▶ **GIVEN ENTRIES**

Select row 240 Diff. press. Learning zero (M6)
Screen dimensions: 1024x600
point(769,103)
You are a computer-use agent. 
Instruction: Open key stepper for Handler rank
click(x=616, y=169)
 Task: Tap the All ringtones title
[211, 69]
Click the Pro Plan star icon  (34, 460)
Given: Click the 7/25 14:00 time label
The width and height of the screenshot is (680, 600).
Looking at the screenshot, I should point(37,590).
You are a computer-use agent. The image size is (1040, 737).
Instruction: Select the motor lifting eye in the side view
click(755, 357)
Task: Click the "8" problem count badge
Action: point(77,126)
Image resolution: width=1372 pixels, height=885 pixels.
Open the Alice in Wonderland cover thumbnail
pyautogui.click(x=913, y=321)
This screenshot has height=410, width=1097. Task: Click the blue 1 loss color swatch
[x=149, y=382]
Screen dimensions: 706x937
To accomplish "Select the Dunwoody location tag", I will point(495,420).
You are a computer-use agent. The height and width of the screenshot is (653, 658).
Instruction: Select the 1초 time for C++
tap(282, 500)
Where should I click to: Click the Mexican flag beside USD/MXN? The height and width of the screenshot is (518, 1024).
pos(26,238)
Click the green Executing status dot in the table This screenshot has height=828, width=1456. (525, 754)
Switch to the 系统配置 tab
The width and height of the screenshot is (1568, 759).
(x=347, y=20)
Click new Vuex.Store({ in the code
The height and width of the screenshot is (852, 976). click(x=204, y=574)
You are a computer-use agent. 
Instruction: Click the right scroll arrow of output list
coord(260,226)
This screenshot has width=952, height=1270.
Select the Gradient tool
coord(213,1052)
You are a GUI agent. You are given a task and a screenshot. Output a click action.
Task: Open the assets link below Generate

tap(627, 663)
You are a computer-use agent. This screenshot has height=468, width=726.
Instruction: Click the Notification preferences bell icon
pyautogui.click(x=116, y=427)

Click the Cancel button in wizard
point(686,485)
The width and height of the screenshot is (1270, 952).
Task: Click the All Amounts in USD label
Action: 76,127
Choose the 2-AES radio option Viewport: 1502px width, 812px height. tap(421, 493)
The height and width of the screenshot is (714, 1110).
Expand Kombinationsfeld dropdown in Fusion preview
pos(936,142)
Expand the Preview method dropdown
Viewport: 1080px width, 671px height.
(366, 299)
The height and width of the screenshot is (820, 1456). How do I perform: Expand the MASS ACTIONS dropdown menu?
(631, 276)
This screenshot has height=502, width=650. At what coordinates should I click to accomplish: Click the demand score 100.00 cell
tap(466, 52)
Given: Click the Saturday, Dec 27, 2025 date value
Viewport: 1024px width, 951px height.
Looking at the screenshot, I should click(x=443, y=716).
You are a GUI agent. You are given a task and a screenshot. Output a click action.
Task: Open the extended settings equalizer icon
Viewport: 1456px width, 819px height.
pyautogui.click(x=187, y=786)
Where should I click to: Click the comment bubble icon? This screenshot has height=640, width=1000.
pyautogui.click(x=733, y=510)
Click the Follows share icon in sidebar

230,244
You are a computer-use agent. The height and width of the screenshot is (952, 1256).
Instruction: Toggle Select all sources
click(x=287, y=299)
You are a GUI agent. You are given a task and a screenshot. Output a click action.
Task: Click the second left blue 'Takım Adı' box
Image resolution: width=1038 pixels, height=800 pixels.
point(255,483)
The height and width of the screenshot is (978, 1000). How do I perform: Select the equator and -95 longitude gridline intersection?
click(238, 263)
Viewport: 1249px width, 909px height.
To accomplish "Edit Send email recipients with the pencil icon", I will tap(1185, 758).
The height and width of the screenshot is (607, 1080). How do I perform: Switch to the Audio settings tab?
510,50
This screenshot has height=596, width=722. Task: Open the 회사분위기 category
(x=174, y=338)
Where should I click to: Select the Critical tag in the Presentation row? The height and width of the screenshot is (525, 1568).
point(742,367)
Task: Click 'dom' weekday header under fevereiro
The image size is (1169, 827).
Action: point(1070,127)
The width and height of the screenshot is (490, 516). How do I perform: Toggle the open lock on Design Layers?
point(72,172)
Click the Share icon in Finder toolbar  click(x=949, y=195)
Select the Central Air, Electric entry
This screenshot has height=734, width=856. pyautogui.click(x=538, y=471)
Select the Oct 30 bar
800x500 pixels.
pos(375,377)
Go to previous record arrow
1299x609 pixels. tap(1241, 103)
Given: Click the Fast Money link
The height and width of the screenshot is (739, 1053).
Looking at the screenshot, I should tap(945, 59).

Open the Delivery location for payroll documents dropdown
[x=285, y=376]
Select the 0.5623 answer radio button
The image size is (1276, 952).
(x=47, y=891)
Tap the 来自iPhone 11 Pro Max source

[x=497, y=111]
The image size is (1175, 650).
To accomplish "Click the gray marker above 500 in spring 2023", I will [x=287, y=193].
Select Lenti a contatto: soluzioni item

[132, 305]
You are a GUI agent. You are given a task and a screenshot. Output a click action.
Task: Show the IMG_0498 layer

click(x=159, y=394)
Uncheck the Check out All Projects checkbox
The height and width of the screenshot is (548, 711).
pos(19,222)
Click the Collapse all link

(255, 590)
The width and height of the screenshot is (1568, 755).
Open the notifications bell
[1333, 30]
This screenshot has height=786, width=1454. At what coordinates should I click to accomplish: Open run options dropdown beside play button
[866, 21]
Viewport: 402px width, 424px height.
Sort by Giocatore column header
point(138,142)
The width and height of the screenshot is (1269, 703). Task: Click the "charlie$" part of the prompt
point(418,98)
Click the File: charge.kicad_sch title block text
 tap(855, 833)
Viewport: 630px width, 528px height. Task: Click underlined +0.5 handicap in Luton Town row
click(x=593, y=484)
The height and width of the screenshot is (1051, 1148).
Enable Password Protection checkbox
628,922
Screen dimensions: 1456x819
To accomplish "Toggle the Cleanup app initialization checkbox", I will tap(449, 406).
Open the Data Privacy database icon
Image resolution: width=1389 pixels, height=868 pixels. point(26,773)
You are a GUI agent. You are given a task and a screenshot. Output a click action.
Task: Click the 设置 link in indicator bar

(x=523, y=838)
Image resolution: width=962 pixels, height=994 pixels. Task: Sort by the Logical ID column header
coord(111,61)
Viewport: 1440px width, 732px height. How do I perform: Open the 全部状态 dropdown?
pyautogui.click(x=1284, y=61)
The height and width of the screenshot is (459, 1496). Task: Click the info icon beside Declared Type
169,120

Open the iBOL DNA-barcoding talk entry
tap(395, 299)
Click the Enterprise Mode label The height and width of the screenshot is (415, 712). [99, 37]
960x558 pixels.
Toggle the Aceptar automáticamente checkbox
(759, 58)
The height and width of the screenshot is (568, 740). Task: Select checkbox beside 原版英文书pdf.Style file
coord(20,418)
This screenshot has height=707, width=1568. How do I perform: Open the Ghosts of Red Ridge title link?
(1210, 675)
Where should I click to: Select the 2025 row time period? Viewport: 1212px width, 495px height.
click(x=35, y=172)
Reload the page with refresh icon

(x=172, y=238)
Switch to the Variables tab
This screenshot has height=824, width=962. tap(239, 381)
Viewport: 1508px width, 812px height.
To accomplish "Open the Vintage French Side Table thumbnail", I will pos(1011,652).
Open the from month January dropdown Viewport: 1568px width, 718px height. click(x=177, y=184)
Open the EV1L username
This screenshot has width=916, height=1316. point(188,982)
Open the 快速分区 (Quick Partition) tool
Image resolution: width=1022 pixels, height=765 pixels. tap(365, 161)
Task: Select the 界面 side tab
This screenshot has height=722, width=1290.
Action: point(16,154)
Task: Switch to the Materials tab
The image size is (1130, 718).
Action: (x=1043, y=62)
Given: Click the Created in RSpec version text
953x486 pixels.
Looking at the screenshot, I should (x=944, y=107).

▶ **TASK DIRECTIONS**
Please copy every one of the lines above word for word, with no changes.

▶ **WRITTEN RESPONSE**
Select row 240 Diff. press. Learning zero (M6)
Screen dimensions: 1024x600
point(769,103)
You are a computer-use agent. 
Instruction: Open key stepper for Handler rank
click(x=616, y=169)
 Task: Tap the All ringtones title
[211, 69]
Click the Pro Plan star icon  (34, 460)
Given: Click the 7/25 14:00 time label
The width and height of the screenshot is (680, 600).
Looking at the screenshot, I should point(37,590).
You are a computer-use agent. The image size is (1040, 737).
Instruction: Select the motor lifting eye in the side view
click(755, 357)
Task: Click the "8" problem count badge
Action: point(77,126)
Image resolution: width=1372 pixels, height=885 pixels.
Open the Alice in Wonderland cover thumbnail
pyautogui.click(x=913, y=321)
This screenshot has height=410, width=1097. Task: Click the blue 1 loss color swatch
[x=149, y=382]
Screen dimensions: 706x937
To accomplish "Select the Dunwoody location tag", I will point(495,420).
You are a computer-use agent. The height and width of the screenshot is (653, 658).
Instruction: Select the 1초 time for C++
tap(282, 500)
Where should I click to: Click the Mexican flag beside USD/MXN? The height and width of the screenshot is (518, 1024).
pos(26,238)
Click the green Executing status dot in the table This screenshot has height=828, width=1456. (525, 754)
Switch to the 系统配置 tab
The width and height of the screenshot is (1568, 759).
(x=347, y=20)
Click new Vuex.Store({ in the code
The height and width of the screenshot is (852, 976). click(x=204, y=574)
You are a computer-use agent. 
Instruction: Click the right scroll arrow of output list
coord(260,226)
This screenshot has width=952, height=1270.
Select the Gradient tool
coord(213,1052)
You are a GUI agent. You are given a task and a screenshot. Output a click action.
Task: Open the assets link below Generate

tap(627, 663)
You are a computer-use agent. This screenshot has height=468, width=726.
Instruction: Click the Notification preferences bell icon
pyautogui.click(x=116, y=427)

Click the Cancel button in wizard
point(686,485)
The width and height of the screenshot is (1270, 952).
Task: Click the All Amounts in USD label
Action: 76,127
Choose the 2-AES radio option Viewport: 1502px width, 812px height. tap(421, 493)
The height and width of the screenshot is (714, 1110).
Expand Kombinationsfeld dropdown in Fusion preview
pos(936,142)
Expand the Preview method dropdown
Viewport: 1080px width, 671px height.
(366, 299)
The height and width of the screenshot is (820, 1456). How do I perform: Expand the MASS ACTIONS dropdown menu?
(631, 276)
This screenshot has height=502, width=650. At what coordinates should I click to accomplish: Click the demand score 100.00 cell
tap(466, 52)
Given: Click the Saturday, Dec 27, 2025 date value
Viewport: 1024px width, 951px height.
Looking at the screenshot, I should click(x=443, y=716).
You are a GUI agent. You are given a task and a screenshot. Output a click action.
Task: Open the extended settings equalizer icon
Viewport: 1456px width, 819px height.
pyautogui.click(x=187, y=786)
Where should I click to: Click the comment bubble icon? This screenshot has height=640, width=1000.
pyautogui.click(x=733, y=510)
Click the Follows share icon in sidebar

230,244
You are a computer-use agent. The height and width of the screenshot is (952, 1256).
Instruction: Toggle Select all sources
click(x=287, y=299)
You are a GUI agent. You are given a task and a screenshot. Output a click action.
Task: Click the second left blue 'Takım Adı' box
Image resolution: width=1038 pixels, height=800 pixels.
point(255,483)
The height and width of the screenshot is (978, 1000). How do I perform: Select the equator and -95 longitude gridline intersection?
click(238, 263)
Viewport: 1249px width, 909px height.
To accomplish "Edit Send email recipients with the pencil icon", I will tap(1185, 758).
The height and width of the screenshot is (607, 1080). How do I perform: Switch to the Audio settings tab?
510,50
This screenshot has height=596, width=722. Task: Open the 회사분위기 category
(x=174, y=338)
Where should I click to: Select the Critical tag in the Presentation row? The height and width of the screenshot is (525, 1568).
point(742,367)
Task: Click 'dom' weekday header under fevereiro
The image size is (1169, 827).
Action: point(1070,127)
The width and height of the screenshot is (490, 516). How do I perform: Toggle the open lock on Design Layers?
point(72,172)
Click the Share icon in Finder toolbar  click(x=949, y=195)
Select the Central Air, Electric entry
This screenshot has height=734, width=856. pyautogui.click(x=538, y=471)
Select the Oct 30 bar
800x500 pixels.
pos(375,377)
Go to previous record arrow
1299x609 pixels. tap(1241, 103)
Given: Click the Fast Money link
The height and width of the screenshot is (739, 1053).
Looking at the screenshot, I should tap(945, 59).

Open the Delivery location for payroll documents dropdown
[x=285, y=376]
Select the 0.5623 answer radio button
The image size is (1276, 952).
(x=47, y=891)
Tap the 来自iPhone 11 Pro Max source

[x=497, y=111]
The image size is (1175, 650).
To accomplish "Click the gray marker above 500 in spring 2023", I will [x=287, y=193].
Select Lenti a contatto: soluzioni item

[132, 305]
You are a GUI agent. You are given a task and a screenshot. Output a click action.
Task: Show the IMG_0498 layer

click(x=159, y=394)
Uncheck the Check out All Projects checkbox
The height and width of the screenshot is (548, 711).
pos(19,222)
Click the Collapse all link

(255, 590)
The width and height of the screenshot is (1568, 755).
Open the notifications bell
[1333, 30]
This screenshot has height=786, width=1454. At what coordinates should I click to accomplish: Open run options dropdown beside play button
[866, 21]
Viewport: 402px width, 424px height.
Sort by Giocatore column header
point(138,142)
The width and height of the screenshot is (1269, 703). Task: Click the "charlie$" part of the prompt
point(418,98)
Click the File: charge.kicad_sch title block text
 tap(855, 833)
Viewport: 630px width, 528px height. Task: Click underlined +0.5 handicap in Luton Town row
click(x=593, y=484)
The height and width of the screenshot is (1051, 1148).
Enable Password Protection checkbox
628,922
Screen dimensions: 1456x819
To accomplish "Toggle the Cleanup app initialization checkbox", I will tap(449, 406).
Open the Data Privacy database icon
Image resolution: width=1389 pixels, height=868 pixels. point(26,773)
You are a GUI agent. You are given a task and a screenshot. Output a click action.
Task: Click the 设置 link in indicator bar

(x=523, y=838)
Image resolution: width=962 pixels, height=994 pixels. Task: Sort by the Logical ID column header
coord(111,61)
Viewport: 1440px width, 732px height. How do I perform: Open the 全部状态 dropdown?
pyautogui.click(x=1284, y=61)
The height and width of the screenshot is (459, 1496). Task: Click the info icon beside Declared Type
169,120

Open the iBOL DNA-barcoding talk entry
tap(395, 299)
Click the Enterprise Mode label The height and width of the screenshot is (415, 712). [99, 37]
960x558 pixels.
Toggle the Aceptar automáticamente checkbox
(759, 58)
The height and width of the screenshot is (568, 740). Task: Select checkbox beside 原版英文书pdf.Style file
coord(20,418)
This screenshot has height=707, width=1568. How do I perform: Open the Ghosts of Red Ridge title link?
(1210, 675)
Where should I click to: Select the 2025 row time period? Viewport: 1212px width, 495px height.
click(x=35, y=172)
Reload the page with refresh icon

(x=172, y=238)
Switch to the Variables tab
This screenshot has height=824, width=962. tap(239, 381)
Viewport: 1508px width, 812px height.
To accomplish "Open the Vintage French Side Table thumbnail", I will pos(1011,652).
Open the from month January dropdown Viewport: 1568px width, 718px height. click(x=177, y=184)
Open the EV1L username
This screenshot has width=916, height=1316. point(188,982)
Open the 快速分区 (Quick Partition) tool
Image resolution: width=1022 pixels, height=765 pixels. tap(365, 161)
Task: Select the 界面 side tab
This screenshot has height=722, width=1290.
Action: point(16,154)
Task: Switch to the Materials tab
The image size is (1130, 718).
Action: (x=1043, y=62)
Given: Click the Created in RSpec version text
953x486 pixels.
Looking at the screenshot, I should (x=944, y=107).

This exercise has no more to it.